The worker described by Wheeler is estimated to be about 5.5 mm. The exoskeleton is a mix of smooth and ridged textures, with longitudinal ridges on the head, petiole and postpetiole, while the mesopleurae and epinotum have transverse ridges. In contrast the gaster, pronotum and mandibles plus clypeus are shining and smooth. The overall coloration of the workers is black, with a silvery luster present on most of the body. The large head is rectangular, narrowing to a prominent concave rear margin. The eyes are large and positioned near the front of the head, while there are no ocelli visible on the head. The mandibles are elongated, slightly curved near the bases, and narrow. They are separated into distinct base and masticatory areas, with very small uniform teeth populating the whole length of the chewing edge.

The thorax forms a slender neck from the prothorax, on which the head is connected, and the remainder of the thorax is narrower in width than the head. The upper surface of the thorax is divided by a distinct constriction between the mesonotum and epinotum.

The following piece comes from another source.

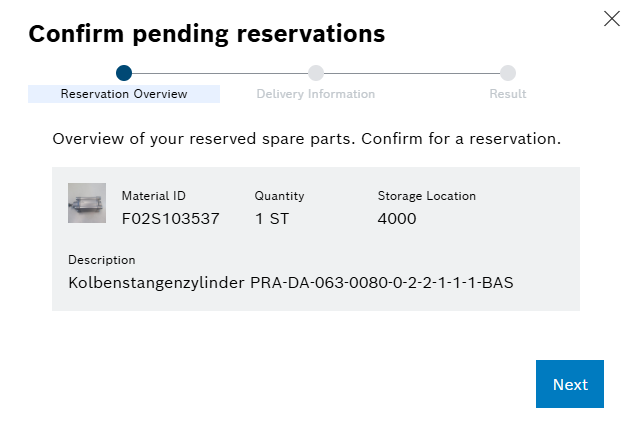Jump to the Result step label
Screen dimensions: 634x431
coord(508,94)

Two small spines rise from the rear edge of the epinotum. The petiole is thin with no teeth on the underside and only a slight thickening into a node on the upper surface. The abdominal segment connected to the petiole is modified into a postpetiole that is thicker and a little shorter than the petiole, and which has a distinct convex curve to the upper surface. Of similar size as the head, the gaster has a notably enlarged first segment and in the holotype specimen the remaining abdominal segments are withdrawn into it.